I have been using it for, give or take, 10 years without any problems

Wizcrafts

11:01 pm on Mar 5, 2012 (gmt 0)

10+ Year Member

Thanks for the replies guys. I have sent a request for info to Helicontech. If/when I hear back about this I will update it in this topic.

This is a matter that calls for the use of the Apache Mod_Access directives: "Files" - "Order" - "deny from" and "allow from." It looks to me as though the Helicon "Ape" program contains this function and is installable into shared hosting accounts.

Hopefully the Ape has the solution. The concept of rewriting hundreds of CIDRs into RegExpr is not on my radar.

FYI: My blocklists were developed with assistance from well known members of the Apache Web Server Forum. They have been continually refined and updated since 2005. It all began with a necessity to block Nigerian scammers from a particular forum I belonged to. I am now a moderator at that forum.

Wizcrafts

4:48 am on Mar 9, 2012 (gmt 0)

10+ Year Member

I have received a reply from Helicontech, regarding their APE program for Windows servers. It contains the "mod_authz_host" module, which has replaced mod_access, which has been deprecated as of Apache 2.1.

Things change frequently and I never knew that Mod_Access was gone!
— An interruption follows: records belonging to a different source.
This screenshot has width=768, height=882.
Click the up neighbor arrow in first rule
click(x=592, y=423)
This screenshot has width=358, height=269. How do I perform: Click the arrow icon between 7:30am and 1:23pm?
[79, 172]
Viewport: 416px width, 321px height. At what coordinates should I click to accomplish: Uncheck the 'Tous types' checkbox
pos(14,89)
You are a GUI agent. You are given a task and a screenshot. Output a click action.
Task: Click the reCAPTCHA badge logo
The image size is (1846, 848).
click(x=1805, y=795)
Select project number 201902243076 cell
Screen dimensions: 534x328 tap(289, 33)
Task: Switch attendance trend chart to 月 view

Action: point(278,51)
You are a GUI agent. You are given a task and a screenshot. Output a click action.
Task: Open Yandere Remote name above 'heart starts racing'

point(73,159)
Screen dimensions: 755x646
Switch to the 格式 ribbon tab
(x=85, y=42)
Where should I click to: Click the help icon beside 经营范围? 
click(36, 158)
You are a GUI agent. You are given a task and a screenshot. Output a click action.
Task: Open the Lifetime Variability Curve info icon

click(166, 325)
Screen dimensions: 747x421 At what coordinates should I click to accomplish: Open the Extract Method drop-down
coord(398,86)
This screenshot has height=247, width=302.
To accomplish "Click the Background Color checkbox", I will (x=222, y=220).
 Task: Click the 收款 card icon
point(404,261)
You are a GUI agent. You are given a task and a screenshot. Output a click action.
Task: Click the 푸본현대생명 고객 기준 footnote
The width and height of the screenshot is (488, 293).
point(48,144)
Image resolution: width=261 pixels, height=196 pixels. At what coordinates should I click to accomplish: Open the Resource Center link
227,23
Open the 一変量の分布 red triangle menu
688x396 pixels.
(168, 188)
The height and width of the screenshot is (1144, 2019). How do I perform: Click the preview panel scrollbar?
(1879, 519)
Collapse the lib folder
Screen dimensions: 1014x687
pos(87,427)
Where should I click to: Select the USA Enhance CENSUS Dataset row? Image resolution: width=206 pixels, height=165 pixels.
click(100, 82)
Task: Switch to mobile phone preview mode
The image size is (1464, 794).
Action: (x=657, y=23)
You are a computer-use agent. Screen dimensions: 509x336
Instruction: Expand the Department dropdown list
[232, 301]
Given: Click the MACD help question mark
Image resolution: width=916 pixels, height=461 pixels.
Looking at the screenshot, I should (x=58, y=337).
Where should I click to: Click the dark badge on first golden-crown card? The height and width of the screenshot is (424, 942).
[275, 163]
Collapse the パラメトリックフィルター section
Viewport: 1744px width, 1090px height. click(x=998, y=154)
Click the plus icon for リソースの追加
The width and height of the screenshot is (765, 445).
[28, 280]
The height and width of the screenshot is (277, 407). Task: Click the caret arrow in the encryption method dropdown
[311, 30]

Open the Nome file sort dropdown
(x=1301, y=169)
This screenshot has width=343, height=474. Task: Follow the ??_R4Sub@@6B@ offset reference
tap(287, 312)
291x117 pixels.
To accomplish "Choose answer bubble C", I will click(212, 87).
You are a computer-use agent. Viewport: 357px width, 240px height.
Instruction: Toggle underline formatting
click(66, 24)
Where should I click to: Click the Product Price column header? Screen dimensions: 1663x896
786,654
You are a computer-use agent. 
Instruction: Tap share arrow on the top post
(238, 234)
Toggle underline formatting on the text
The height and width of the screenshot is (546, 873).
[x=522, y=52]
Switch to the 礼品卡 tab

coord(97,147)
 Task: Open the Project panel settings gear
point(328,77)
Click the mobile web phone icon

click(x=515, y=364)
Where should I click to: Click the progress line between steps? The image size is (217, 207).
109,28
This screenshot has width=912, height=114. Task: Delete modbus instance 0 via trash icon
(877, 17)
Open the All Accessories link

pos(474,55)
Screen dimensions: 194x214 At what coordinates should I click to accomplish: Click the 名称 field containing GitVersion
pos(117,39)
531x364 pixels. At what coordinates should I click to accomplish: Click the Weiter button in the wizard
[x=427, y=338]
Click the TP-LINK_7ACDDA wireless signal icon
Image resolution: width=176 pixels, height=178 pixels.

At least Windows hosting users have a viable option, although commercial, to use IP blocklists and .htaccess rules.

scooterdude

12:42 pm on Mar 9, 2012 (gmt 0)

10+ Year Member

Did you not see Microsofts IIS rewrite module then ?

[iis.net...]

Wizcrafts

3:22 pm on Mar 9, 2012 (gmt 0)

10+ Year Member

Scooterdude;
I read the IIS URL Rewrite details and it begins by stating that it is meant for server administrators. Most of the hosting companies I have contacted in the past are not willing to install such scripts that affect the entire server. The program I mentioned can be installed by end users, into their personal websites on shared, vps, or dedicated servers.

Really, the mod_authz_host module in APE is exactly what is needed to apply my blocklists exactly as they are written. No url rewrites are needed. The ISAPI Rewrite program only allowed for Regular Expressions to control IP addresses and CIDRs. That was out of the question due to the huge number of varying CIDRs in my blocklists.

I was invited to try APE, but I only have Apache hosting. If I find someone on a shared Windows server I'll have them check it out.

scooterdude

5:11 pm on Mar 9, 2012 (gmt 0)

10+ Year Member

2 things, I very much doubt that any hosting company would permit any webmaster to install software that modified iis7 behaviour like that. IIS 7 is not like the LAMPS environment.

I've only come accross 1 host who had ISAPI preinstalled, they had chosen this over IIS rewrite,(pre install ISAPI maywell be a pre requisite for software mentioned by you)however without mentioning their name, i know that the largest shared hosting provider for iis7 prinstalls iis rewrite

Anyway, I 'm probably wrong so Good luck,sounds like we'll all be needing IP block list soon :)

Wizcrafts

2:02 am on Mar 10, 2012 (gmt 0)

10+ Year Member

The documentation on APE says it runs in its own directory and a "bin" directory, under the web root. It is a web application. Any more I don't know.

I dread what is going to happen as IPv6 is fully deployed. Every customer might have thousands of IP addresses. Blocklists may become a thing of the past, except for legacy IPv4 addresses that aren't going away anytime soon.

Thanks for you input Scooterdude. This topic has brought new data to my positronic net.